(Collected data)
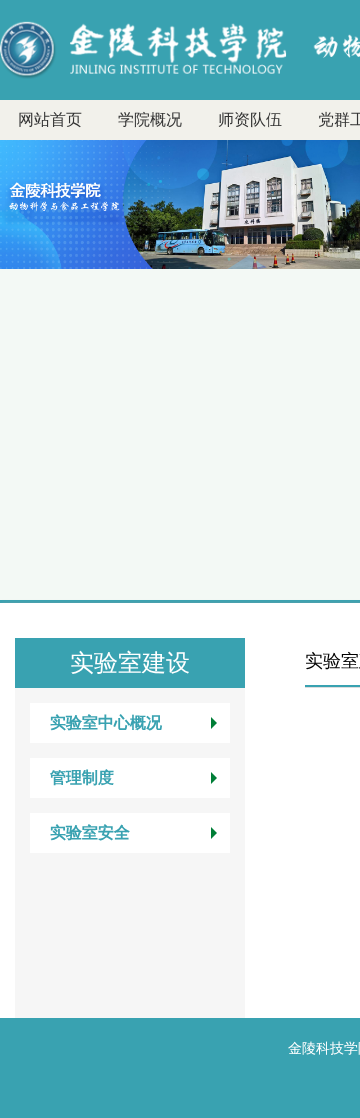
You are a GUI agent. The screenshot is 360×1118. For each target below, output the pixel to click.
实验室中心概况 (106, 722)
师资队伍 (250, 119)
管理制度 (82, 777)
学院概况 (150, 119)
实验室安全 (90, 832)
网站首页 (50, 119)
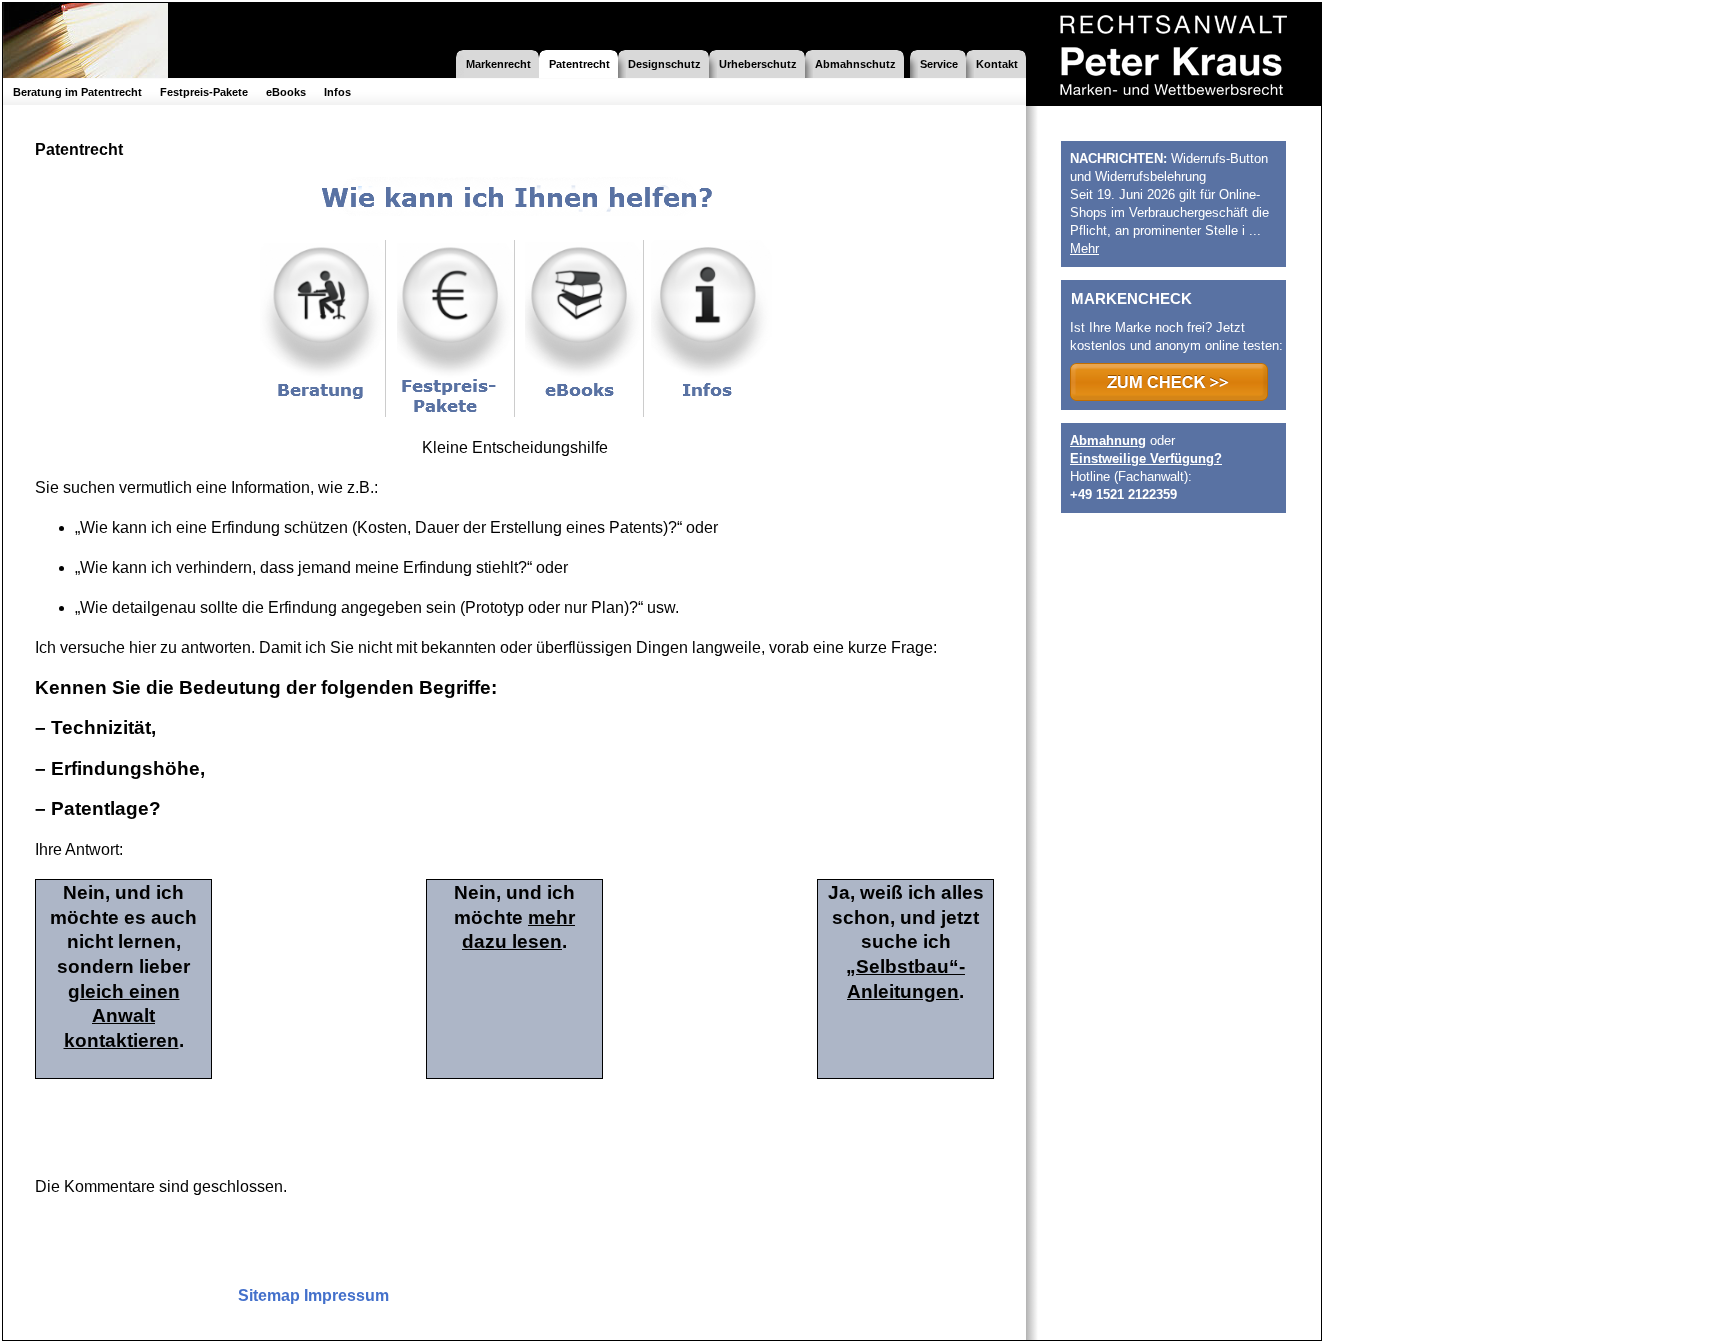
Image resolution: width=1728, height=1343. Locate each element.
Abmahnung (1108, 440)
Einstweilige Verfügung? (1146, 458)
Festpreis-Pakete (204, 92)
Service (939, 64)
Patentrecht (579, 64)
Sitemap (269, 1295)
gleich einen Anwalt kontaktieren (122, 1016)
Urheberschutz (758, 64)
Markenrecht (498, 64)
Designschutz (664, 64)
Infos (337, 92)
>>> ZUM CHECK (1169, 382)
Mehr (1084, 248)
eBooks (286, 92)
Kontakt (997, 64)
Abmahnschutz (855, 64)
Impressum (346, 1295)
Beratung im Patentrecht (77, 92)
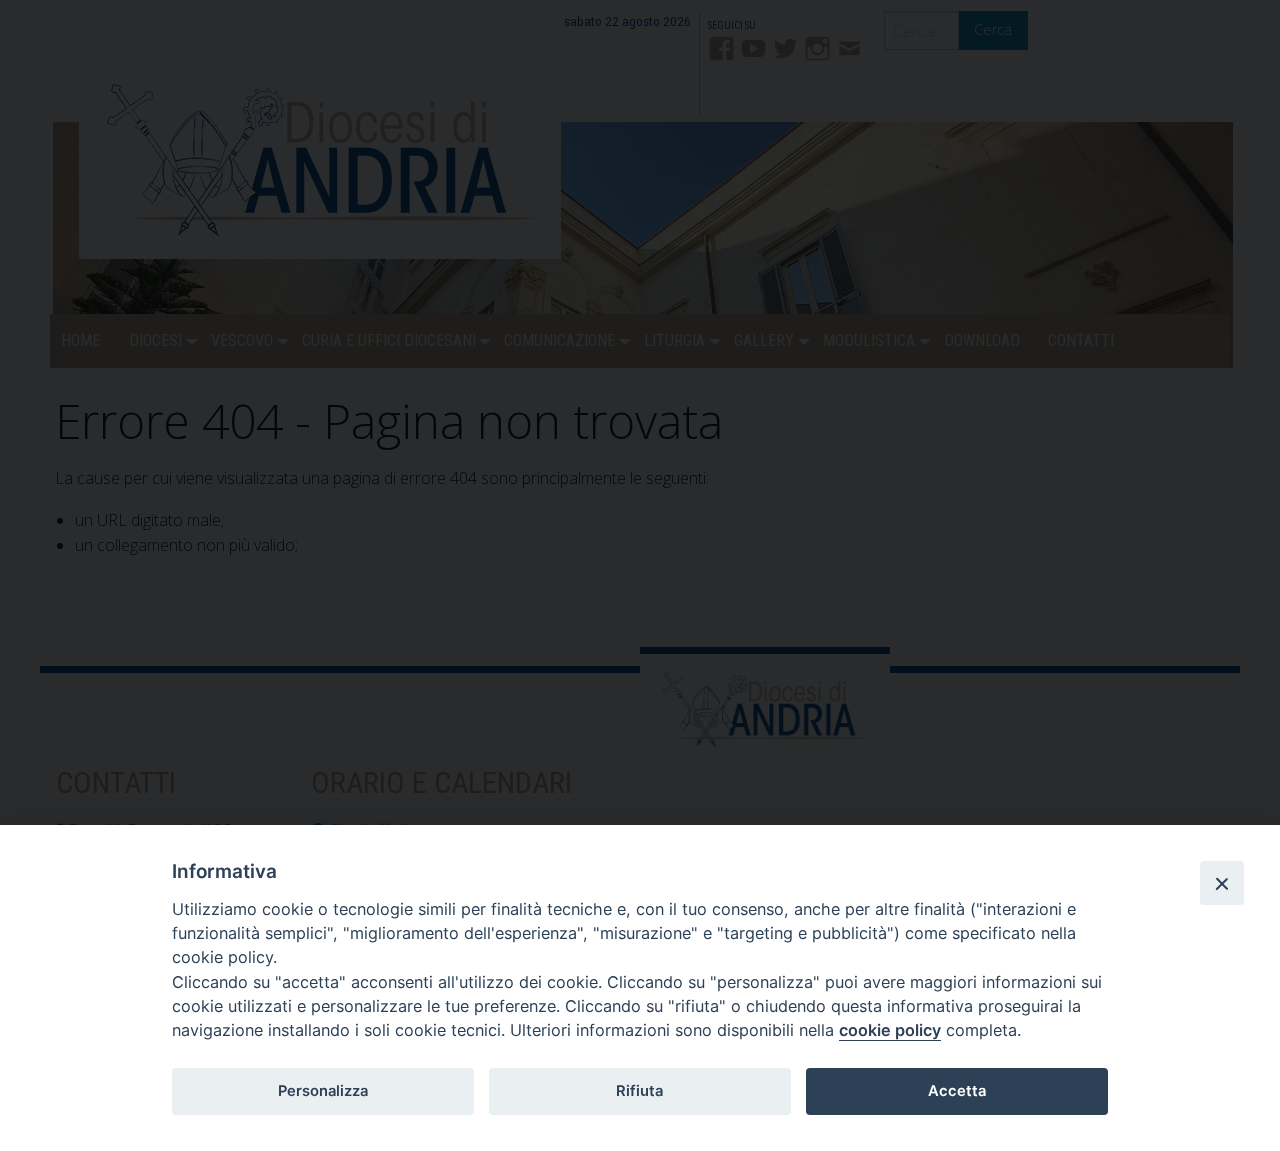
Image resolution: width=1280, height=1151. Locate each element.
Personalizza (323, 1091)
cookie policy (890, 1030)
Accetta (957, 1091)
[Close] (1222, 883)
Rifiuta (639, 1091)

• **Work to be completed**
Transcribe exactly the span of lines that opens with the line holding "实验室中心概况 (106, 722)" and closes with the last line of the entries above. Omit pictures.

• **Task solution**
实验室中心概况 (106, 722)
师资队伍 (250, 119)
管理制度 (82, 777)
学院概况 (150, 119)
实验室安全 (90, 832)
网站首页 (50, 119)
Image resolution: width=1728, height=1343. Locate each element.
Abmahnung (1108, 440)
Einstweilige Verfügung? (1146, 458)
Festpreis-Pakete (204, 92)
Service (939, 64)
Patentrecht (579, 64)
Sitemap (269, 1295)
gleich einen Anwalt kontaktieren (122, 1016)
Urheberschutz (758, 64)
Markenrecht (498, 64)
Designschutz (664, 64)
Infos (337, 92)
>>> ZUM CHECK (1169, 382)
Mehr (1084, 248)
eBooks (286, 92)
Kontakt (997, 64)
Abmahnschutz (855, 64)
Impressum (346, 1295)
Beratung im Patentrecht (77, 92)
Image resolution: width=1280, height=1151. Locate each element.
Personalizza (323, 1091)
cookie policy (890, 1030)
Accetta (957, 1091)
[Close] (1222, 883)
Rifiuta (639, 1091)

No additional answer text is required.